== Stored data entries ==
BEGIN

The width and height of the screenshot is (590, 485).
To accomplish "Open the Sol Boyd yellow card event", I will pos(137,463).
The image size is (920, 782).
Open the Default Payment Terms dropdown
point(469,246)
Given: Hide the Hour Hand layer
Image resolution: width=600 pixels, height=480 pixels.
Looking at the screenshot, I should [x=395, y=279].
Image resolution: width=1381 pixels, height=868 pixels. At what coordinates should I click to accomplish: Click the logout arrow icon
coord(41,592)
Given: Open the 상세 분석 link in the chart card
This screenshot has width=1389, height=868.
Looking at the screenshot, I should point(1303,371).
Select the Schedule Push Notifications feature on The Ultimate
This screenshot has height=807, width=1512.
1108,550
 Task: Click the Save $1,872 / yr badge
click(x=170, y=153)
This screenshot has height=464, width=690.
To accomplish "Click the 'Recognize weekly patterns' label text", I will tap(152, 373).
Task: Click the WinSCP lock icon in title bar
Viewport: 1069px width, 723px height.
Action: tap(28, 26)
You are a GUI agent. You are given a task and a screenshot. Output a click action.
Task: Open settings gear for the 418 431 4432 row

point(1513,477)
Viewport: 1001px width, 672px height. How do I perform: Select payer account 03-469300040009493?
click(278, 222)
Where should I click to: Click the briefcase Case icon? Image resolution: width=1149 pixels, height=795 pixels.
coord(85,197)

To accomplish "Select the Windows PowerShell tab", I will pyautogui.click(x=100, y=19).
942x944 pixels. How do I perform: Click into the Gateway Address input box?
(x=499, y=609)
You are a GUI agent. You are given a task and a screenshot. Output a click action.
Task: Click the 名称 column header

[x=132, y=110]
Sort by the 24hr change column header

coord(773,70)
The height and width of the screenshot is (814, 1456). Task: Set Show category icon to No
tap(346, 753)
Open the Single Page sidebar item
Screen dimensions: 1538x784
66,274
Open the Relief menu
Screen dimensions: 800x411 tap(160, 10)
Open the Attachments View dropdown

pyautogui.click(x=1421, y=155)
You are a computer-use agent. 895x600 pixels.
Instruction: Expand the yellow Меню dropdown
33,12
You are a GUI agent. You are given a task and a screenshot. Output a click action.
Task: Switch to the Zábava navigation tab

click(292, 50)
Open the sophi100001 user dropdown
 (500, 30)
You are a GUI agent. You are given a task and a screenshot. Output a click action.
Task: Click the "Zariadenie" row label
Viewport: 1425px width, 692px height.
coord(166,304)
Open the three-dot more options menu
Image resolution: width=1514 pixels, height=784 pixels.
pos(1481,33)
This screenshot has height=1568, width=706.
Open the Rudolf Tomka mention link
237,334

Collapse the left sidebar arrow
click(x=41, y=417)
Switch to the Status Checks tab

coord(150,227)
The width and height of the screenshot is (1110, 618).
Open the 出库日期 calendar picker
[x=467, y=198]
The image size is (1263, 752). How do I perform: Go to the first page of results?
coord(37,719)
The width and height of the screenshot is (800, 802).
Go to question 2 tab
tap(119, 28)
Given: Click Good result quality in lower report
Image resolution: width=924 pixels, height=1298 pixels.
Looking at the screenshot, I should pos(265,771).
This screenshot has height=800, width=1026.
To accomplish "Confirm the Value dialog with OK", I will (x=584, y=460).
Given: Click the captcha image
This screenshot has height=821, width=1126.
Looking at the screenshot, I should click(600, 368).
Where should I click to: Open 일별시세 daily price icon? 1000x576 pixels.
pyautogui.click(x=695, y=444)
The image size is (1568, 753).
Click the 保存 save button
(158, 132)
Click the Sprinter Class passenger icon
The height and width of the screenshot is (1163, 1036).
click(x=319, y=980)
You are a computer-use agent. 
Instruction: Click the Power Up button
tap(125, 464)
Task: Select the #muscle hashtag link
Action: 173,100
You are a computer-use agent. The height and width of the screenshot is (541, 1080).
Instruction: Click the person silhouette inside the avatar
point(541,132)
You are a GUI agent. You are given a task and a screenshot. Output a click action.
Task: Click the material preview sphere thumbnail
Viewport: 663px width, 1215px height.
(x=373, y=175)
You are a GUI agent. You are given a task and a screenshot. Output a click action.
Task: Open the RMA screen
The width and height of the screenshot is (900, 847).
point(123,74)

END

== WHAT IS REQUIRED ==
Write out the lines above, starting at the line that contains "Where should I click to: Open" and ending with the final line, and nothing else; copy them exactly.

== SOLUTION TO THIS TASK ==
Where should I click to: Open 일별시세 daily price icon? 1000x576 pixels.
pyautogui.click(x=695, y=444)
The image size is (1568, 753).
Click the 保存 save button
(158, 132)
Click the Sprinter Class passenger icon
The height and width of the screenshot is (1163, 1036).
click(x=319, y=980)
You are a computer-use agent. 
Instruction: Click the Power Up button
tap(125, 464)
Task: Select the #muscle hashtag link
Action: 173,100
You are a computer-use agent. The height and width of the screenshot is (541, 1080).
Instruction: Click the person silhouette inside the avatar
point(541,132)
You are a GUI agent. You are given a task and a screenshot. Output a click action.
Task: Click the material preview sphere thumbnail
Viewport: 663px width, 1215px height.
(x=373, y=175)
You are a GUI agent. You are given a task and a screenshot. Output a click action.
Task: Open the RMA screen
The width and height of the screenshot is (900, 847).
point(123,74)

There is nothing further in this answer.